What is with the problem for these heads of state who display such childish hyper-sensitivity to criticism, and seek to disempower those whom they perceive as a threat? Hyper-sensitivity has been linked to narcissism, which is largely described by psychologists as involving self-centredness, grandiosity, impulsivity, and a need for admiration. It is generally seen as being rooted in low self-esteem and shame, usually generated by traumatic childhood events. Although unable to make a diagnosis from a distance, several psychologists suggest that Trump suffers from narcissism.

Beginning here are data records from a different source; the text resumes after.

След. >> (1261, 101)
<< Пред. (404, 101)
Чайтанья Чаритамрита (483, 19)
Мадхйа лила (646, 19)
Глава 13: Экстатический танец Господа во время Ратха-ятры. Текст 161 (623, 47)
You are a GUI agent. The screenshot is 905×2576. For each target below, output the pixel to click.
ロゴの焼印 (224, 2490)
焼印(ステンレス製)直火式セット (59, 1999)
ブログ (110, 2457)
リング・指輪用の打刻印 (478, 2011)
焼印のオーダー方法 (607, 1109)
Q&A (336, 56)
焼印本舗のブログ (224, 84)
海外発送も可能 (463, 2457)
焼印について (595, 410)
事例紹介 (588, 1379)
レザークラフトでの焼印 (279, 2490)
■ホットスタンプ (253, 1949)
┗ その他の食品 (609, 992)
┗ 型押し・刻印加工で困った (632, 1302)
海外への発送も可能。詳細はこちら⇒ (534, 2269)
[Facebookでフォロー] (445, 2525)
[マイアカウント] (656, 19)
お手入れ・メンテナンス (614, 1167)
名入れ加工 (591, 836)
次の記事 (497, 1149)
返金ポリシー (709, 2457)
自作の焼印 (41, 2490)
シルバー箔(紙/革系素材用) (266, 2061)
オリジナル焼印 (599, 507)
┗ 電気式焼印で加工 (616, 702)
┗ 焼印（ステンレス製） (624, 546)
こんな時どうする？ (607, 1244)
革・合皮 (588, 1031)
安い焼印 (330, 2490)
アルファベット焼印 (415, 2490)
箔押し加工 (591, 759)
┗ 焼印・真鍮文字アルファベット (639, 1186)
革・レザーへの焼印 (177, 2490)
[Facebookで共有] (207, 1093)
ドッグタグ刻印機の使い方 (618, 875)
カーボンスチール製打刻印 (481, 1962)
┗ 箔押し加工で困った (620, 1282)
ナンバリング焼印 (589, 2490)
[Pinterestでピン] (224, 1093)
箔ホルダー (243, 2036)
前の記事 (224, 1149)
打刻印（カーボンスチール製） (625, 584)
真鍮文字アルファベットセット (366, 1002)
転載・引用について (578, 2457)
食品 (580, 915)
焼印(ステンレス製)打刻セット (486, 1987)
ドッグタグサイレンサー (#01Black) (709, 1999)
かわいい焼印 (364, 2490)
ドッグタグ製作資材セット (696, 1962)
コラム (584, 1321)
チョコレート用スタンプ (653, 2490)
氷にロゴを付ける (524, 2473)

Given that Museveni shares traits such as grandiosity and over-sensitivity to criticism, could he also be afflicted by this condition? It may be rather ironic that he is fixating on Stella Nyanzi’s mental health and insisting that she undergo psychiatric tests. Research suggests that narcissism can be effectively treated by depth pyscho-therapeutic approaches, which work with unconscious mental processes, among other methodologies. Given the common phenomenon of over-sensitive presidents who retaliate repressively, perhaps it should be considered that all heads of state are routinely provided with psychoanalytic or other such support to prevent them from employing state repression, rights violations, and other dictatorial behaviour?

Regardless of whether Museveni curbs his unjust reactions to criticism, Nyanzi’s campaign to bring him to book continues. Despite her ordeal, she remains absolutely undeterred in her struggle for a fair and free Uganda. Comparing Museveni to a leopard earlier this week, her Facebook post on Thursday declares that she is “disgusted, disgruntled and sick of the thirty-one-year-old corrupt military dictatorship. How do we effectively rid ourselves of the sticky tenterhooks of the Musevenis’ regime?” Meanwhile, she continues her activism for the rights of marginalised groups in Uganda. Such strong women human rights defenders should be applauded for their tenacity in pursuing goals of equality, fairness, and rights for all, even when it involves strong language at times.